A (Partial) More Rigorous Approach
Define $D_n = E(Y_n) - Med(Y_n)$, we wish to show that $\forall \ n, \ \mu, \ \sigma$, it is the case that $D_n \geq 0$. By the extreme cases above, we have that: $$D_1 > 0$$ $$\lim_{n\rightarrow\infty}D_n = 0$$
Thus, if we can show that $D_{n} > D_{n+1}$ the by MCT we can argue that for any finite $n$ it must be the case that $D_n \geq 0$.

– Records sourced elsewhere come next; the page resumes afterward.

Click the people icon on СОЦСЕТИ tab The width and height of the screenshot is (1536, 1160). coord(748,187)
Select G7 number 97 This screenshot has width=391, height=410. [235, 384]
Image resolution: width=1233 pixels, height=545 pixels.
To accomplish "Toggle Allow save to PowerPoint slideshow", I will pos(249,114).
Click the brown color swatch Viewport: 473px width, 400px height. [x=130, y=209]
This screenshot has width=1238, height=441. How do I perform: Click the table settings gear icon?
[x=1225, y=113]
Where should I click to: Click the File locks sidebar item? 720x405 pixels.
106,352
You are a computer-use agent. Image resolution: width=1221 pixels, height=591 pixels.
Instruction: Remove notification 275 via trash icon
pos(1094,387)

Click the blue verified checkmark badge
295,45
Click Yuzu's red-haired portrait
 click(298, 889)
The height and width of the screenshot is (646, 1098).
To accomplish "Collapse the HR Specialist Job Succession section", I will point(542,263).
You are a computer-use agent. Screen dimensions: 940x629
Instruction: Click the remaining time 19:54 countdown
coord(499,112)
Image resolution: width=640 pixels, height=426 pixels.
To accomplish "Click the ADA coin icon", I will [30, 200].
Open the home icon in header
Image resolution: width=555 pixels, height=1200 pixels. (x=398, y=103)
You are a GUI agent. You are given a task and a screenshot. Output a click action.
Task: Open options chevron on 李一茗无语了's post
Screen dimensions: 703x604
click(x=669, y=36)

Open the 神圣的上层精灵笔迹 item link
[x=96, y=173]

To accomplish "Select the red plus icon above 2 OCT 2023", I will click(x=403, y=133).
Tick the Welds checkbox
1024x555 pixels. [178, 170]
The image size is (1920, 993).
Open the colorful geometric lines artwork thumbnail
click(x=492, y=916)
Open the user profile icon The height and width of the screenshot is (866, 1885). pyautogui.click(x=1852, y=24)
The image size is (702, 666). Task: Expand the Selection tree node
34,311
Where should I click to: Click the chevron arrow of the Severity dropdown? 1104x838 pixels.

In attempt to show that $D_n - D_{n+1} > 0$, we can write:
$$D_n - D_{n+1} = \left[E(Y_n) - E(Y_{n+1}\right] + \left[Med(Y_{n+1}) - Med(Y_n)\right]$$
Since $Y$ is the sample mean, the expected value will be the same as $X_1$, regardless of $n$ (as seen in the simulation above). Hence we need only show that:
$$Med(Y_{n+1}) > Med(Y_n)$$
One way we can accomplish this, is by showing that
$$P(Y_{n+1} < M_n) < \frac{1}{2}$$
where $M_n = Med(Y_n)$. We can write this as:
$$\begin{align*} P(Y_{n+1} < M_n) &= P\left(\frac{n}{n+1}Y_n + \frac{x_{n+1}}{n+1} < M_n\right) \\ &= P\left(Y_n + \frac{X_{n+1} - Y_n}{n+1} < M_n\right) \end{align*}$$
Informally, it seems that if $\frac{X_{n+1} - Y_n}{n+1}$ is positive more often than it is negative, the above probability should indeed be less than 1/2.
Perhaps somebody smarter than me can figure out where to go from here. (: